Uit een periodieke peiling van Ipsos en Idea Consult blijkt dat de voorbije jaren reeds één à twee op tien verenigingen met financiële problemen te kampen hadden. Slechts een kwart zou een buffer hebben om het langer dan zes maanden vol te houden als de courante inkomsten plots zouden wegvallen. Eén op drie heeft helemaal geen financiële reserves. De huidige crisis dreigt nu voor veel verenigingen de doodsteek te betekenen. Sinds de hervorming van het vennootschapsrecht worden ook vzw’s aanzien als ondernemingen. Het voordeel is dat zij hierdoor een beroep kunnen doen op reddingsboeien die een insolventieprocedure biedt. Het slechte nieuws is dat zij voortaan ook failliet kunnen worden verklaard.

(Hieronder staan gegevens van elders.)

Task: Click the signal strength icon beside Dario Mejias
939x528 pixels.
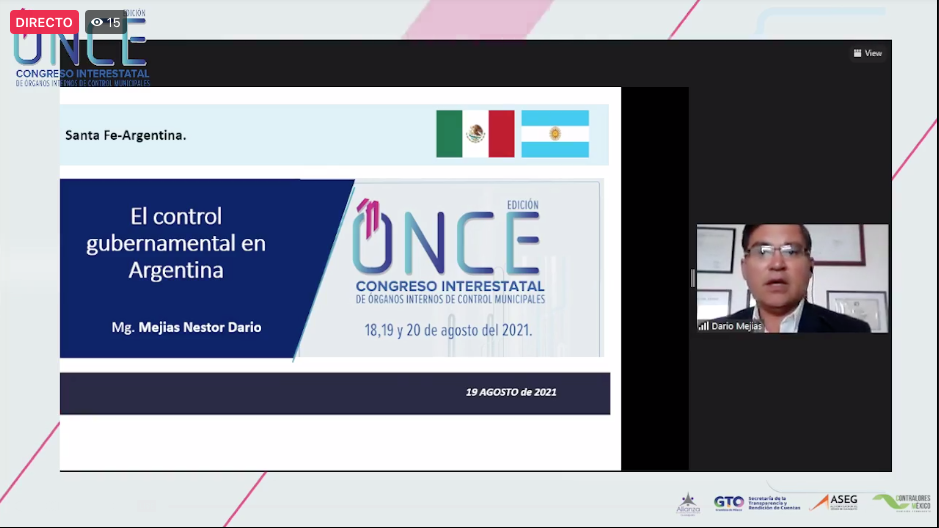Action: tap(703, 326)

Steun en ook zichzelf future proof maken
De maatregelen van federale en regionale overheden om de gevolgen van Covid-19 op te vangen, gingen grotendeels aan de verenigingen voorbij. De Vlaamse regering stelde de steden en gemeenten wel éénmalig 87,3 miljoen euro ter beschikking om sport-, jeugd- en culturele verenigingen te ondersteunen. Die middelen kunnen de lokale overheden vrij naar keuze inzetten en zijn belangrijk om tijdelijk en op ad hoc-basis activiteiten van verenigingen extra zuurstof te geven (bijv. de kwijtschelding van de huur van sport- en vrijetijdsinfrastructuur). Om een duurzame werking te garanderen en perspectief te bieden op langere termijn is meer nodig. De relanceplannen die de overheden op poten zullen zetten om de gevolgen van de coronacrisis op te vangen, mogen het verenigingsleven niet over het hoofd zien. Gezien de sterke band met de horeca en culturele sector zal elke ondersteuning van het verenigingsleven overigens ook die zwaar getroffen economische sectoren indirect steun bieden.

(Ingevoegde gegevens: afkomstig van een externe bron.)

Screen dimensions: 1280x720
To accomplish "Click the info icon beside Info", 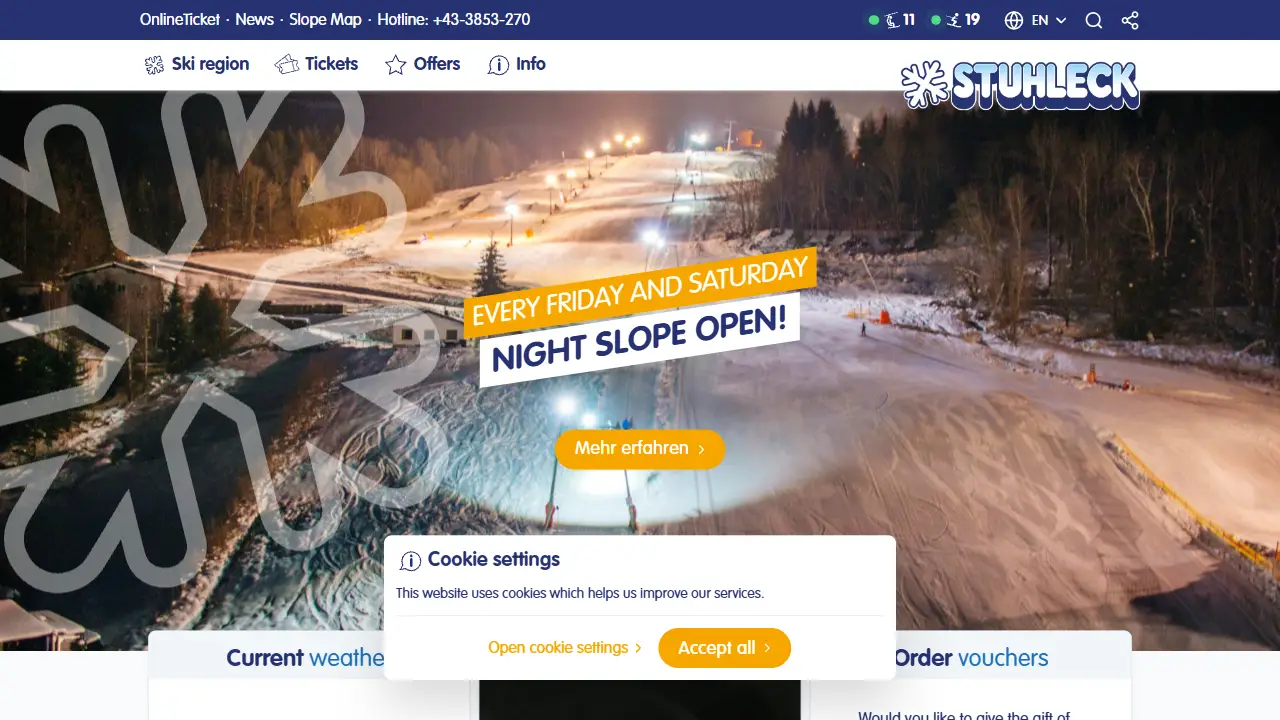I will click(498, 65).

Elke verdere steun wordt bij voorkeur vanop het lokale niveau gestuurd en mag gerust conditioneel zijn opdat zij maximaal zou renderen (bijv. werven nieuwe leden, zich openstellen voor kwetsbare groepen,...). Verenigingen mogen anderzijds ook niet te eenzijdig afhankelijk worden van de goodwill en steun van de overheid om hun werking op korte en langere termijn te garanderen. Belangrijk is dat verenigingen en hun bovenlokale koepels ook zelf goed nadenken over hoe ze zich optimaal organiseren en financieren. De coronacrisis stelt de uitdaging voor verenigingen om zichzelf weerbaar en future proof te maken op scherp. Dat vereist onder meer een zoektocht naar alternatieve, haalbare verdienmodellen. Een mooi voorbeeld in dat verband is het platform Trooper, een start-up ontstaan binnen de community Startit@KBC. Het principe daarvan is eenvoudig: telkens je via Trooper online koopt, vloeit er zo’n 5% van het aankoopbedrag naar een vereniging naar keuze, zonder dat het de koper iets kost. De voorbije drie jaar ging er via Trooperr al meer 2 miljoen euro naar zo’n 6.800 aangesloten verenigingen.

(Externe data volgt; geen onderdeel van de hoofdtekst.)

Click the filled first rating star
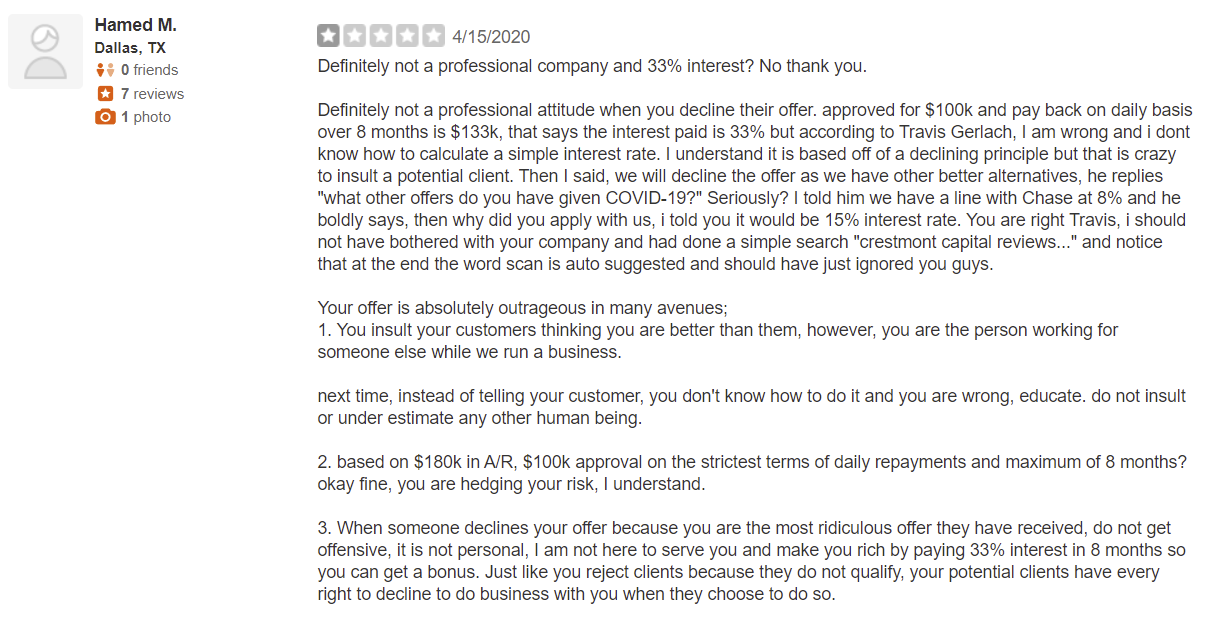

Het is erg belangrijk dat verenigingen ook in de toekomst hun maatschappelijke rol kunnen blijven spelen. Mensen met mensen in contact laten komen is een van de mooiste dingen in het leven. Het sociaal kapitaal dat ermee wordt opgebouwd is niet alleen bevorderlijk voor de cohesie in de samenleving maar legt ook mee de basis voor een sterke, duurzame economie.